Nos 12 anos seguintes à implantação das normas decididas em Estocolmo, jamais um
competidor trans participou de um mundial ou dos Jogos Olímpicos.

Segundo Rafael Garcia, se a federação alemã de futebol liberasse a participação de atletas


trans no alto rendimento, ou seja, na principal liga do esporte, seria ótimo não só para
fomentar a inclusão, mas para desenvolver novos estudos. “Uma coisa é fazer o teste com
pessoas amadoras, com pessoas que tomam hormônio, mas não estão no meio esportivo
de alto rendimento. Só que aí, quando vai para o alto rendimento, há uma série de
empecilhos com base nas questões hormonais, de saúde, e até legais, pois às vezes a
legislação do país não permite.

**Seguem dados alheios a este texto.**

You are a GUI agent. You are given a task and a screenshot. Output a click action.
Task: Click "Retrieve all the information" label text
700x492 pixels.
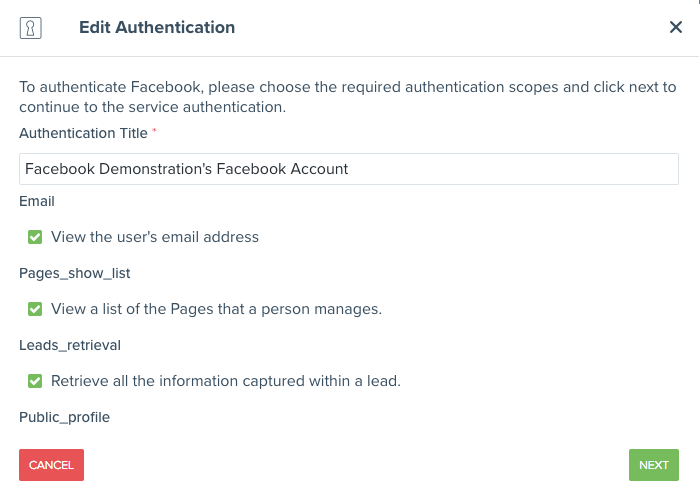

A gente acaba ficando cada vez menos inclusivo”, afirmou.

Mudanças com o tempo


Em 2015, o COI mudou as normas e permitiu que homens trans pudessem competir sem
nenhuma restrição. As mulheres trans, todavia, ainda que não precisassem mais realizar
cirurgia de reconstrução genital, tinham que cumprir outros requisitos. Como forma de
entender que a equivalência nos níveis de testosterona traria um equilíbrio com as atletas
cisgênero (que se identificam com o gênero designado biologicamente ao nascer), ficou
estabelecido que o nível de testosterona de mulheres trans deveria, por 12 meses antes da
primeira competição e durante a carreira esportiva, estar abaixo de 10 nanomol por litro de
sangue, sob risco de punição se a regra fosse quebrada. Apesar das mudanças, só em
2020, Laurel Hubbard, da Nova Zelândia, tornou-se a primeira mulher abertamente
transgênero a competir nas Olimpíadas de Tóquio.

Em novembro do ano passado, para liderar um compromisso de respeito aos direitos


humanos e promover a igualdade e inclusão de gênero, o COI permitiu a cada federação
esportiva acatar ou não as diretrizes propostas. A exigência de níveis hormonais para a
prática esportiva persiste, mas, para o Comitê, não é preciso que seja uma regra única,
cabendo a cada órgão que regulamenta a categoria esportiva estabelecer as próprias
exigências. Entretanto, a entidade apontou dez diretrizes a serem seguidas para o
estabelecimento de novas regras mais inclusivas, entre elas o direito à privacidade, a não
discriminação com base na identidade e variações de gênero, além da não presunção de
vantagem, devendo qualquer abordagem ser baseada em evidências científicas.